◆ WORK INSTRUCTIONS
Copy, from the material below, each line where "Identify" shows up.

(Beginning of INFORMATION GIVEN)

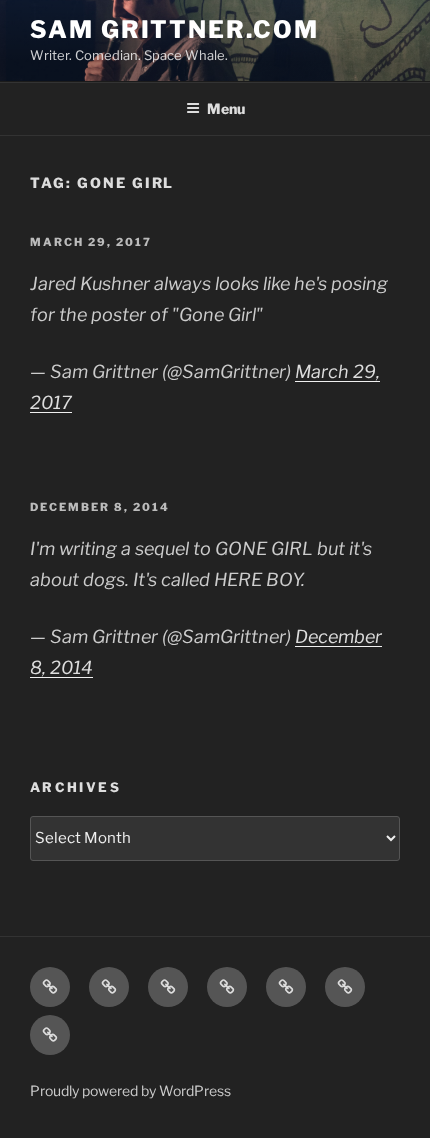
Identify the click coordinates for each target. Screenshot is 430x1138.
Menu (226, 108)
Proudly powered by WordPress (130, 1090)
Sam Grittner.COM (174, 29)
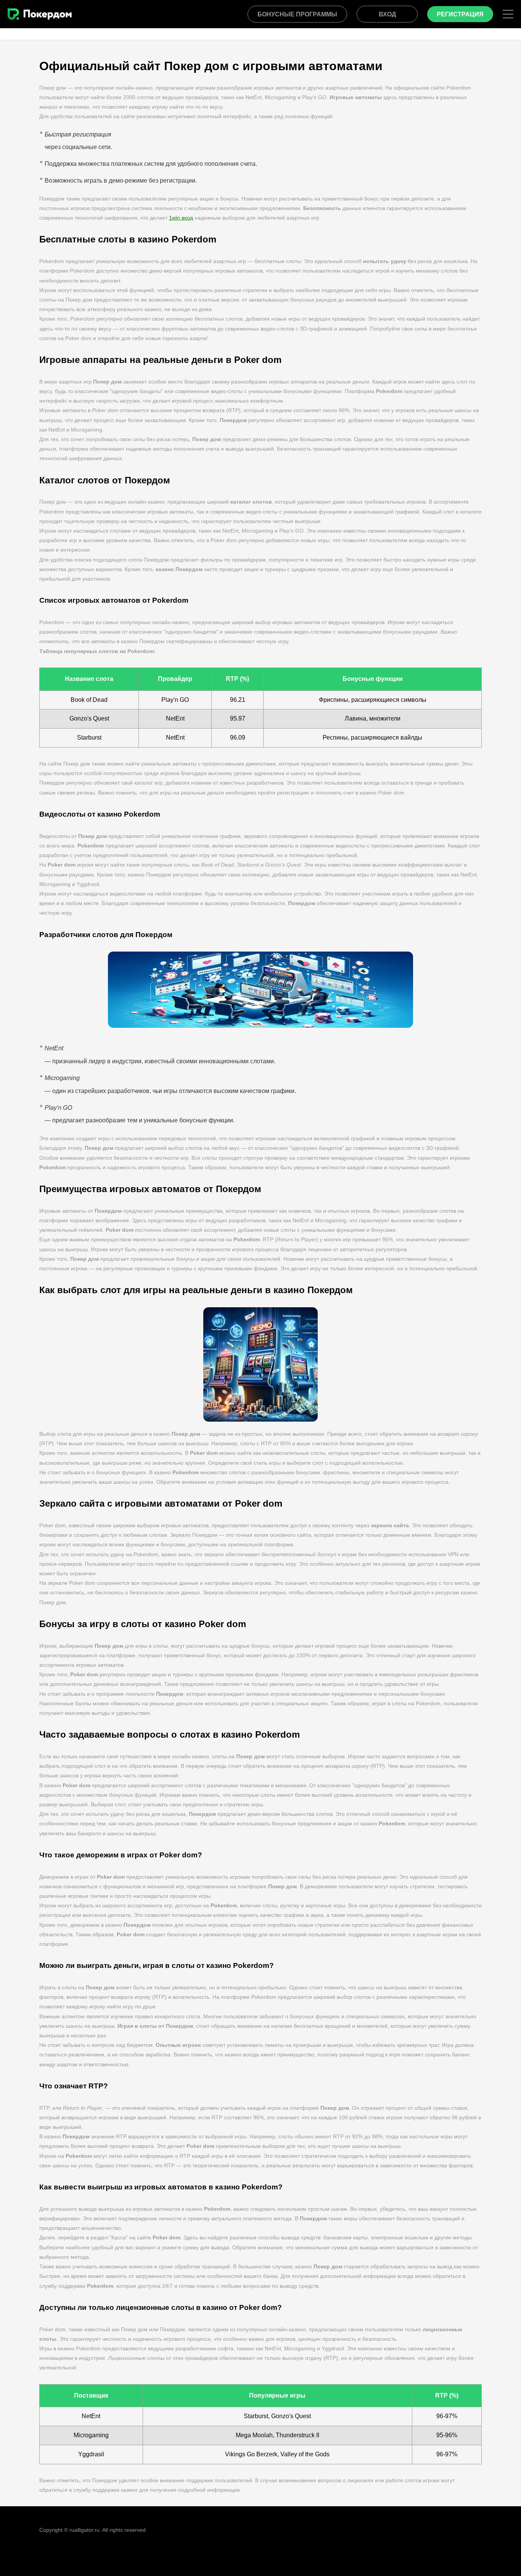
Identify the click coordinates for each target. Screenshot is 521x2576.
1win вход (181, 218)
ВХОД (387, 14)
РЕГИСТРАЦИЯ (460, 14)
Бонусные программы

(End of INFORMATION GIVEN)

◆ TASK SOLUTION
Identify the click coordinates for each target. Screenshot is 430x1138.
Identify the click coordinates for each target. Screenshot is 521x2576.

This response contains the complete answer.